The Mudcat Café TM
Thread #38433   Message #541252
Posted By: Ell
04-Sep-01 - 12:11 AM
Thread Name: 'In the Pines' revisited
Subject: RE: 'In the Pines' revisited
I first heard this song sung by Long John Baldry, many years ago, when I was entirely ignorant about the blues, and it made a lasting impression on me. I was confused by the singer's hard and bitter words to a young woman who had obviously suffered a terrifying loss and then spent the night cowering in the cold and forbidding forest. The words,"Black girl, black girl, don't you lie to me..." sounded particularly shocking when sung by a white man, though of course I later realized that Baldry's sources were the original blues singers. The song stuck with me, and I eventually came to see that it evokes an existence where violence was sudden and unpredictable,even by today's standards. The undercurrent of fear in the lives of poor blacks at the time would have affected relationships at all levels, as writers like Toni Morrison have made clear.
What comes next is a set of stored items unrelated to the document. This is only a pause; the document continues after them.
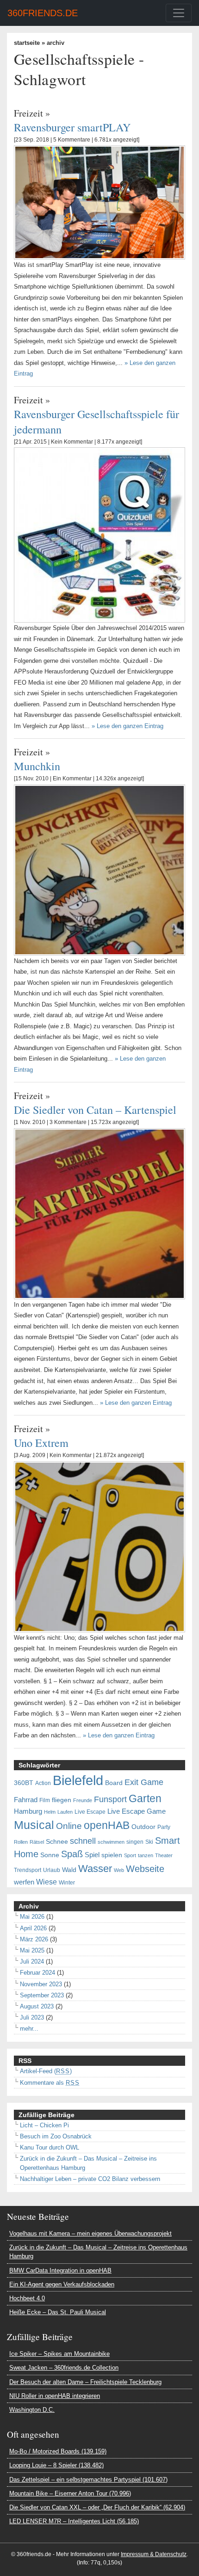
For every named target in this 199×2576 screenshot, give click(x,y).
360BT (23, 1782)
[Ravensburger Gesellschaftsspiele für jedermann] (99, 534)
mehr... (29, 2028)
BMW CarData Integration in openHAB (60, 2270)
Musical (34, 1824)
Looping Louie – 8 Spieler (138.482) (56, 2465)
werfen (24, 1882)
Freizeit (28, 113)
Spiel (92, 1855)
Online (69, 1826)
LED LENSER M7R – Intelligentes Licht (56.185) (74, 2521)
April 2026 (33, 1928)
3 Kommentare (68, 1122)
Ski (149, 1842)
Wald (69, 1869)
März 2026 (34, 1939)
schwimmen (111, 1842)
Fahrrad (25, 1800)
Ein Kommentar (72, 778)
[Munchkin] (99, 869)
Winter (67, 1882)
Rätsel (37, 1842)
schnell (83, 1841)
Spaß (72, 1854)
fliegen (61, 1800)
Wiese (46, 1882)
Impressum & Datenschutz (154, 2554)
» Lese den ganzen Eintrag (127, 726)
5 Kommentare (71, 139)
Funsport (110, 1799)
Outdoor (143, 1826)
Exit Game (143, 1782)
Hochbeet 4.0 (27, 2298)
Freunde (82, 1800)
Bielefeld (78, 1780)
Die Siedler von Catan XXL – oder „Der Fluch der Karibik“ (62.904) (97, 2507)
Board (114, 1782)
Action (43, 1783)
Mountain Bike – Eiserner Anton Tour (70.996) (70, 2493)
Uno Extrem (41, 1442)
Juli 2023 (32, 2017)
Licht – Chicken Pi (44, 2125)
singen (134, 1842)
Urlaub (51, 1870)
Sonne (49, 1855)
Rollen (21, 1842)
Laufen (65, 1812)
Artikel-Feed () (46, 2071)
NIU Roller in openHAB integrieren (54, 2395)
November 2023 (41, 1984)
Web (119, 1870)
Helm (50, 1812)
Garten (145, 1798)
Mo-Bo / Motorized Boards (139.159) (57, 2451)
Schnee (57, 1841)
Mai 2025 (32, 1950)
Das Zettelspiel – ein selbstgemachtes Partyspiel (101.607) (88, 2479)
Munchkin (37, 765)
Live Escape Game (136, 1811)
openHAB (107, 1825)
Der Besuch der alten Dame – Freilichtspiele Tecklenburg (85, 2381)
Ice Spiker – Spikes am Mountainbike (59, 2353)
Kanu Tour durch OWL (49, 2147)
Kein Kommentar (72, 442)
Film (44, 1800)
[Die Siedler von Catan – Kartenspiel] (99, 1213)
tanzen (145, 1855)
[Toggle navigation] (179, 13)
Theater (164, 1855)
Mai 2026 (32, 1916)
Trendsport (27, 1870)
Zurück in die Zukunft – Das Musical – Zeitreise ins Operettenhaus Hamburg (98, 2252)
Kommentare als (50, 2082)
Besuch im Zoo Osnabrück (56, 2136)
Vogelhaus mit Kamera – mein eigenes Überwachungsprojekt (90, 2233)
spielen (111, 1855)
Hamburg (28, 1811)
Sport (130, 1855)
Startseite (27, 42)
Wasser (95, 1868)
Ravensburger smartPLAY (72, 127)
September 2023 (42, 1995)
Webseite (145, 1869)
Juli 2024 (32, 1961)
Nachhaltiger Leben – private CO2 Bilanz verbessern (90, 2178)
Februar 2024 (37, 1972)
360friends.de (42, 13)
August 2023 (37, 2006)
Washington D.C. (32, 2409)
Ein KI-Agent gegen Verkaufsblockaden (61, 2284)
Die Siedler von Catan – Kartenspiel (95, 1109)
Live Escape (90, 1812)
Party (163, 1827)
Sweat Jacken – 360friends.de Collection (63, 2367)
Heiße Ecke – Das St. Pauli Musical (57, 2312)
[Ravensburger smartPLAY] (99, 201)
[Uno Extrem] (99, 1546)
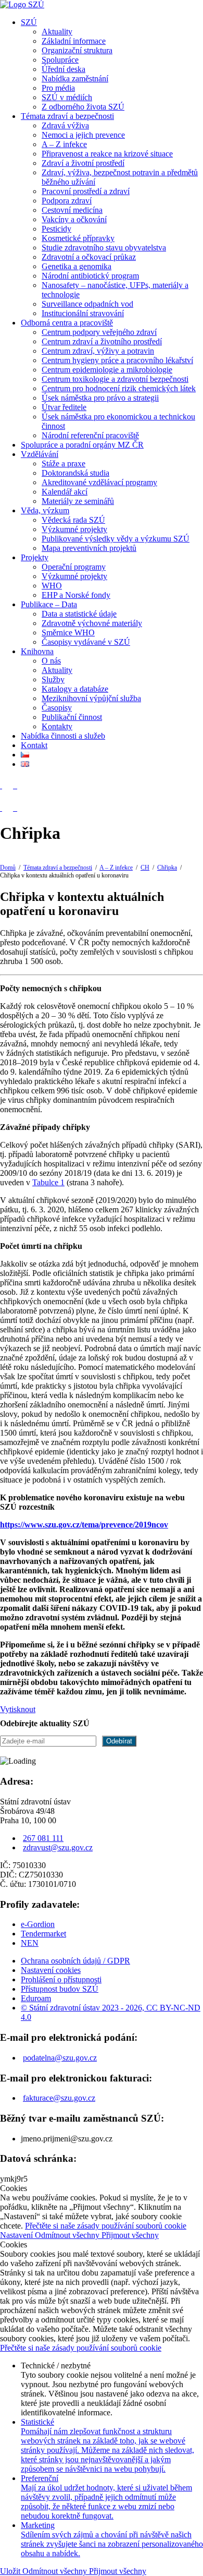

The explanation of the lynching makes perfect sense to me. The fact that it's not explicit adds to the power of the song, and blues singers were very familiar with the practise of encoding messages, just as the early gospel singers put their hope for freedom into gospel songs. As for the song being a "zipper song", the folk tradition is full of songs where old lines are used to new effect. This song seems to me to be far too bitter and powerful to be only about betrayed love.

Ellen

p.s. This is my first post, after lurking for a few weeks. This thread, and the one on "Raglan Road" made me really think.